La historia del motoquero accidentado y el asunto del tiempo cerebral me hicieron pensar en “El milagro secreto”. Este cuento de Borges, creo, admite un breve análisis desde la perspectiva que propone Eagleman. Veamos:
El relato narra los últimos días de Jaromir Hladík, un escritor judío de relativo talento, cuya mala leche lo encuentra en Praga en momentos en que las fuerzas del Tercer Reich toman la ciudad. Hladík es detenido y condenado a muerte. Las autoridades alemanas, fieles a la lógica banal del mal, difieren la fecha de ejecución en diez días. A partir de ese momento, Borges traza, con mucha intuición y precisión, la secuencia de hechos según los vaivenes del reloj cerebral de Hladík. La forma en la que el tiempo transcurre en la mente del escritor sentenciado a muerte está regida por los parámetros que Eagleman encontró la regulaban. Así, durante los diez días de espera, Hladík, que “no se cansaba de imaginar” las circunstancias de su futura ejecución, “procuraba afirmarse de algún modo en la sustancia fugitiva del tiempo. Sabía que este se precipitaba” hacia el día prefijado por sus verdugos. Vale decir, el tiempo muerto de la espera pasaba volando; la monotonía aceleraba el reloj cerebral de Hladík. Luego, en el clímax del relato, cuando Hladík está parado frente al pelotón de fusilamiento, lo que Borges hace -disfrazándolo como un evento “milagroso”- es llevar al extremo el mecanismo descripto por Eagleman. El tiempo cerebral de Hladík, producto de la situación de riesgo absoluto que atraviesa, no se enlentece sino que directamente se frena en seco: “El universo físico se detuvo”, cuenta Borges; en la mente de Hladík, hay que aclarar: lo que se detuvo es la percepción de la progresión del tiempo en la mente del escritor. El relato está contado desde su perspectiva, lo que Hladík observa como el detenimiento del mundo físico, no es más que un mecanismo de supervivencia montado por su cerebro. Es apenas una fracción de segundo, pero Hladík la vive como un año en su mente, justo el tiempo que necesita el poeta para reescribir su drama inconcluso Los enemigos. El pobre Hladík, que nada sabe de neurociencia, vive esta experiencia paradojal como una cifra de la sabiduría infinita de Dios.

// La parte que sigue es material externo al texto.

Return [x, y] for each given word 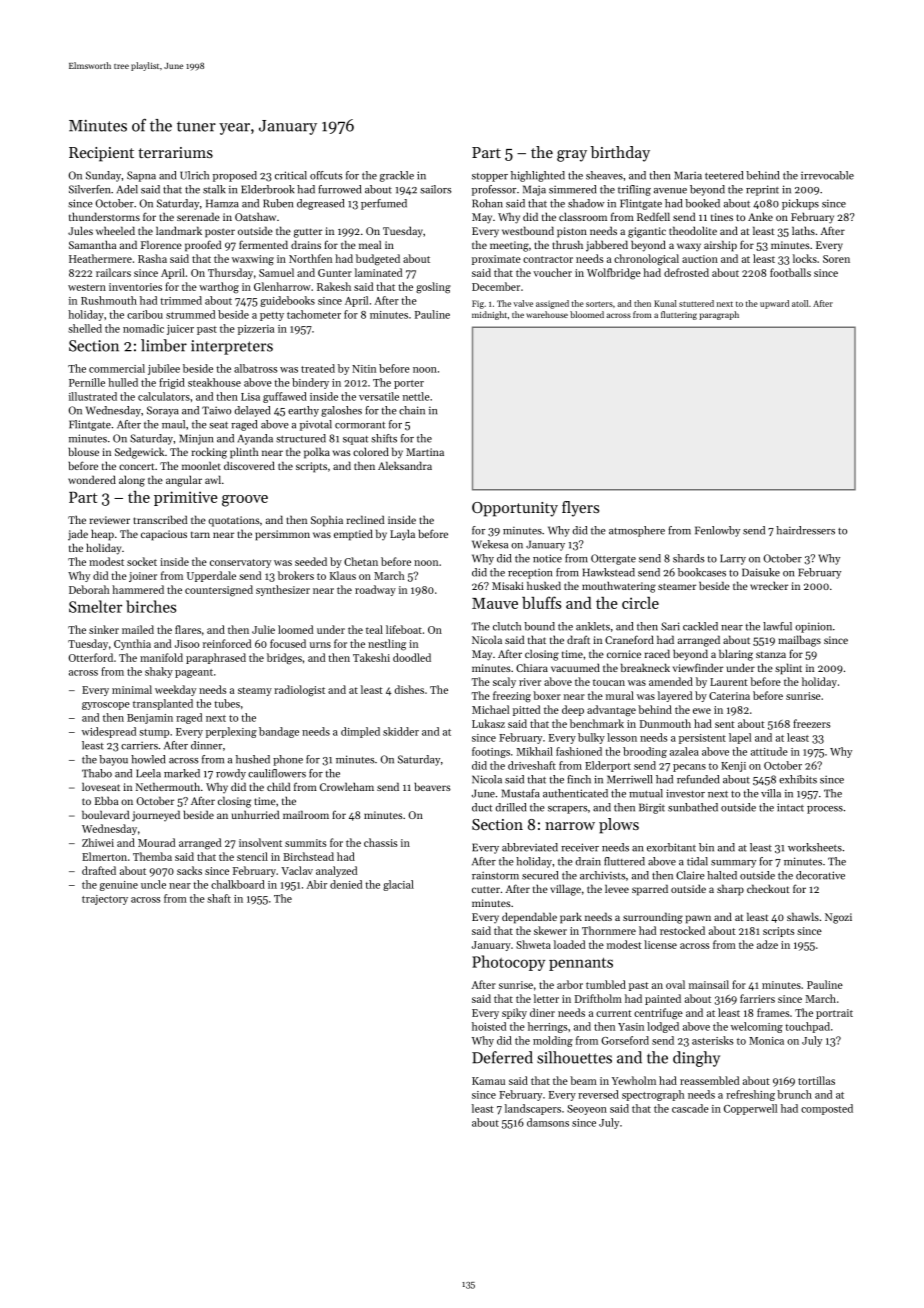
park [571, 918]
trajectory [105, 900]
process [825, 810]
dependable [529, 918]
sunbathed [693, 807]
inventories [135, 287]
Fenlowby [717, 531]
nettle [416, 396]
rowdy [231, 774]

Quizá la base de esta posible intuición borgeana sobre los mecanismos que gobiernan la percepción mental del tiempo, haya que buscarla en su discapacidad (o capacidad diferente, según la terminología políticamente correcta). Se sabe que los estímulos que perciben los ciegos (invidentes), sobretodo en los casos de ceguera progresiva, como el “lento crepúsculo” de Borges, los lleva a potenciar los sentidos restantes, pero sobre todo a reorganizarlos de forma más eficiente. Si lo que dice del tiempo cerebral Eagleman es cierto, que es el más fino de los sentidos, el que regula a los demás, no es descabellado pensar que esta condición haya tenido algo que ver con la forma y el contenido de este relato.

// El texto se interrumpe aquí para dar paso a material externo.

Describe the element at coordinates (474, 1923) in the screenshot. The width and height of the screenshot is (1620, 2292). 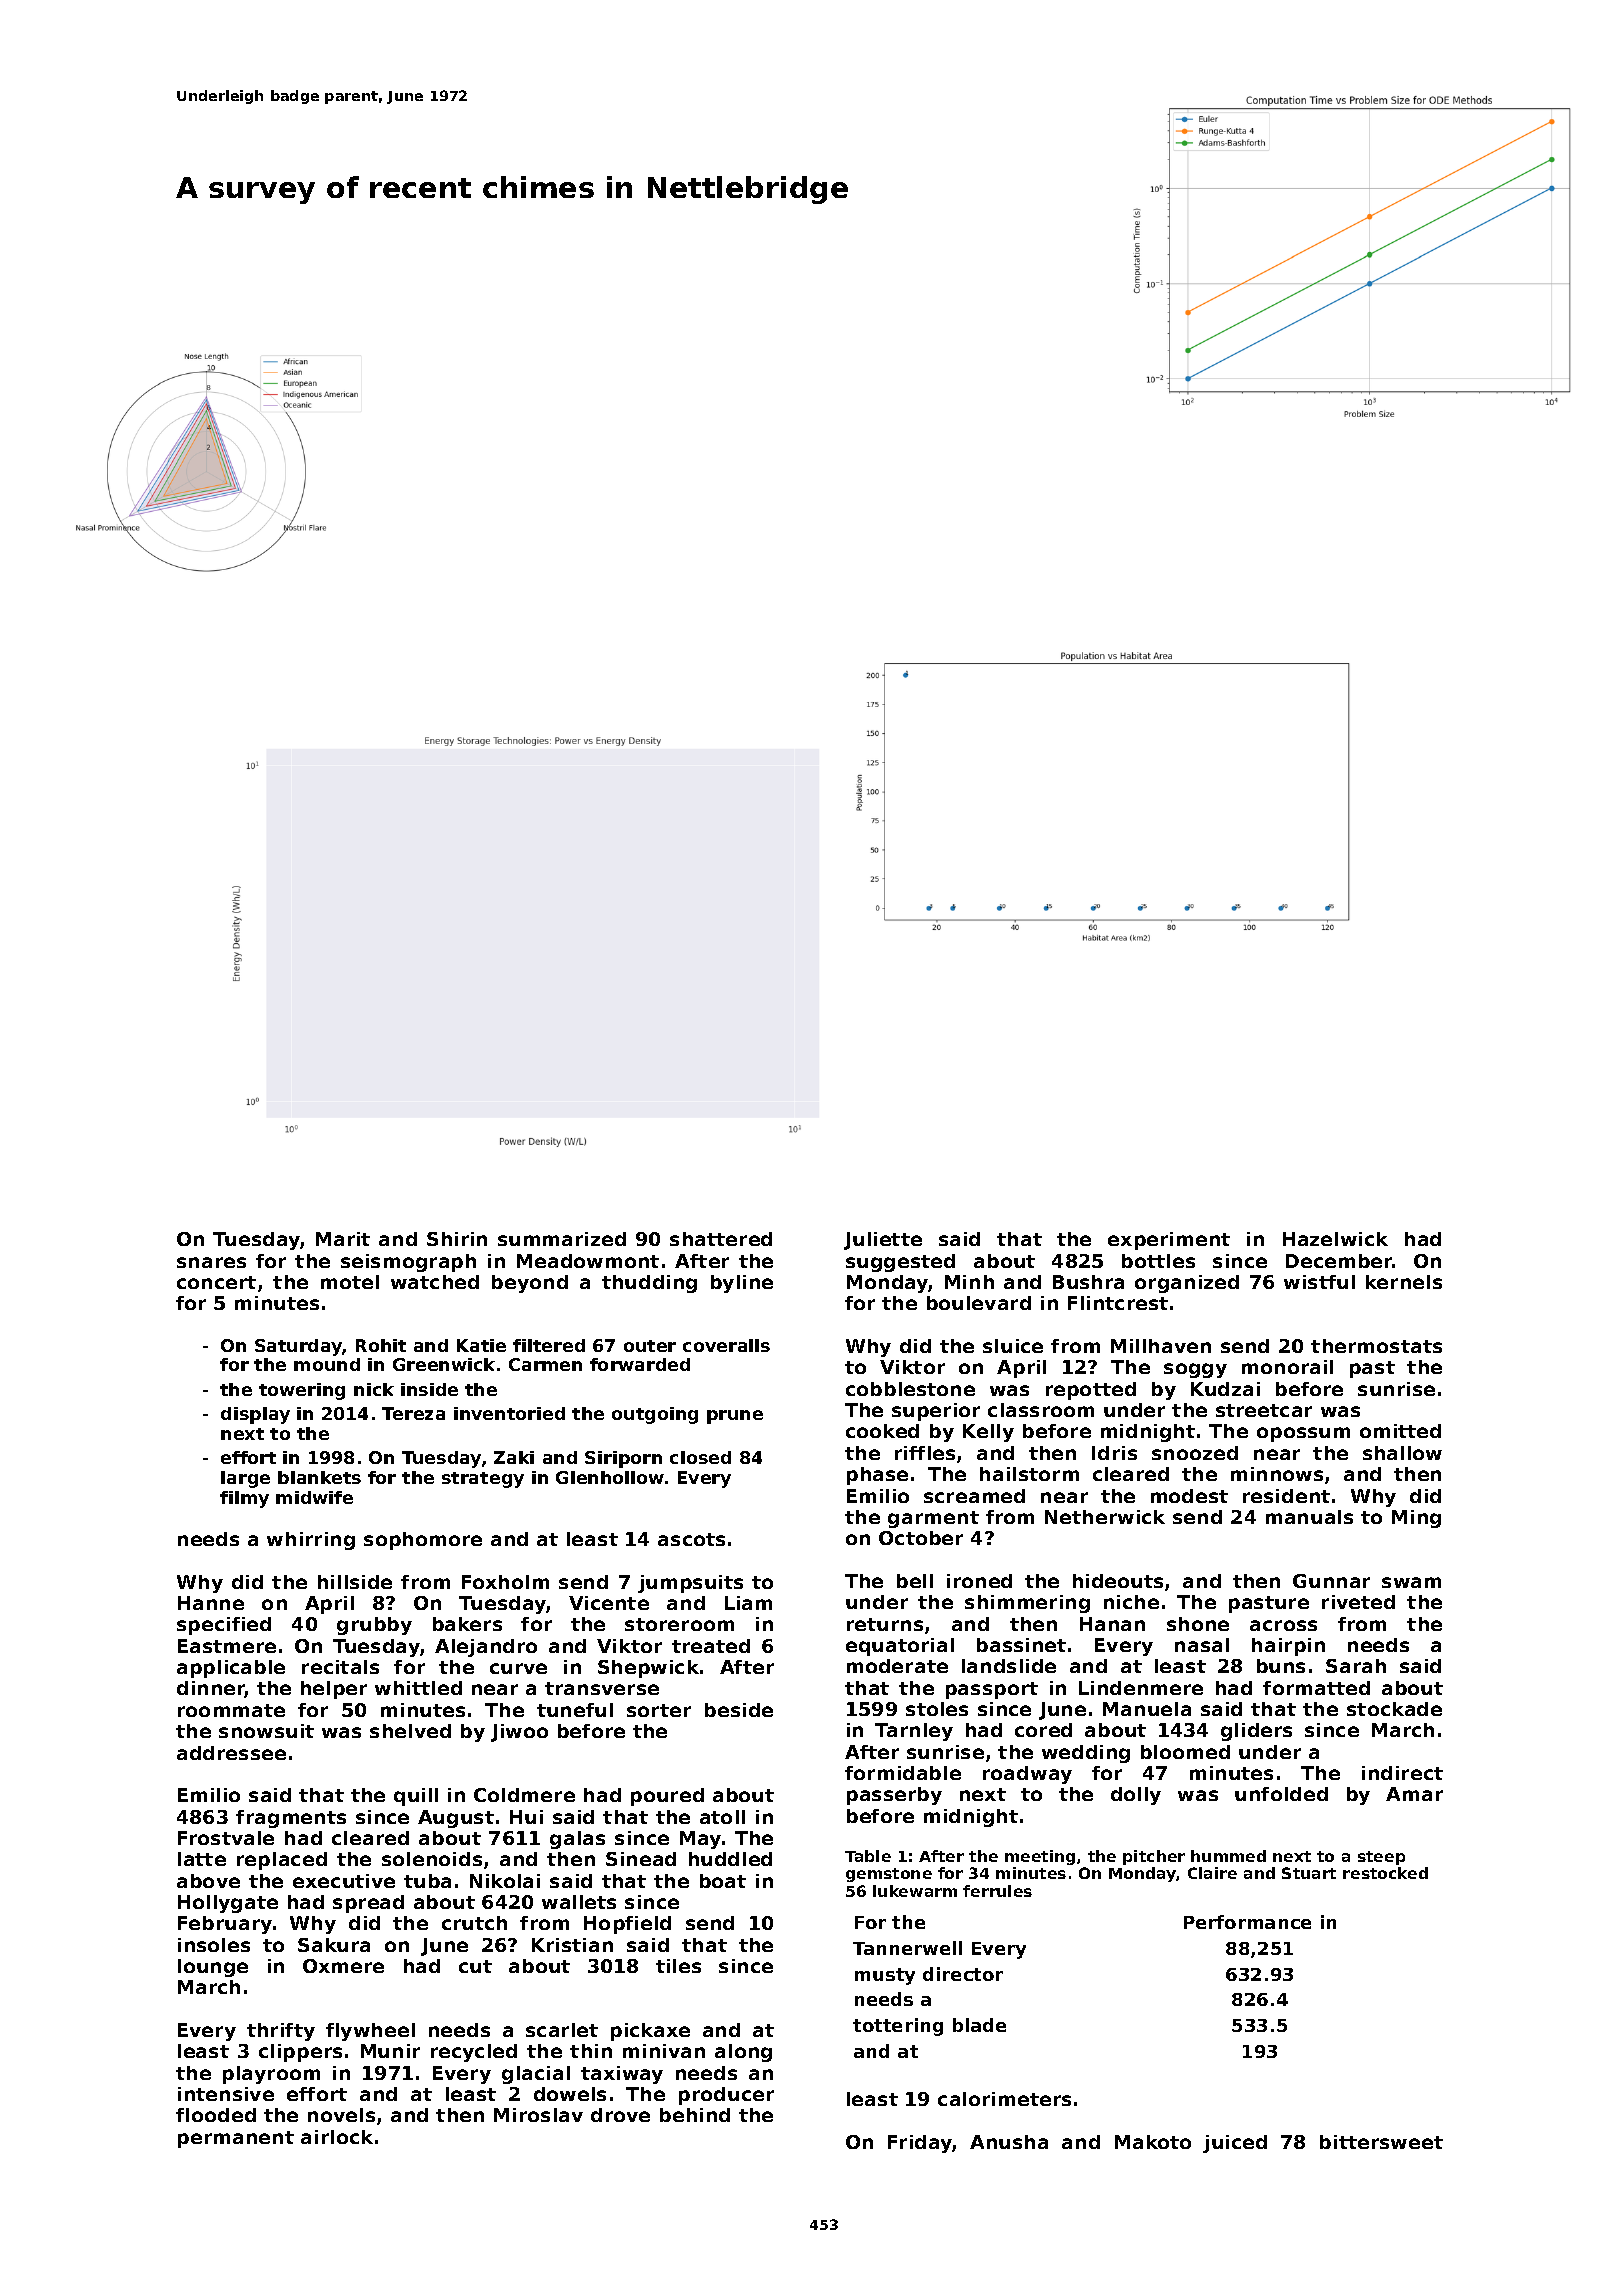
I see `crutch` at that location.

Para terminar, parece que Eagleman es un tipo inquieto, es una especie de supercientífico (hasta nombre de superhéroe tiene), entre sus muchos logros académicos se cuenta el de ser considerado uno de los máximos expertos mundiales en Megalopyge opercularis, la peligrosa oruga peluche, un bicho tan feo como venenoso. Su merecida fama se sustenta en un paper muy documentado que escribió sobre el tema, una investigación a la que se consagró luego de que lo picara una de estas criaturas y casi le amputaran una gamba. También tiene publicado un volumen de relatos muy breves, se llama Sum, son historias en la que se bosquejan cuarenta escenarios imaginarios sobre el más allá; es una cosa que medio afanó de Borges y Calvino, no está nada mal. Esperemos que al bueno de Eagleman no se le caiga un piano en la cabeza, solo Dios sabe lo que puede llegar a hacer con eso.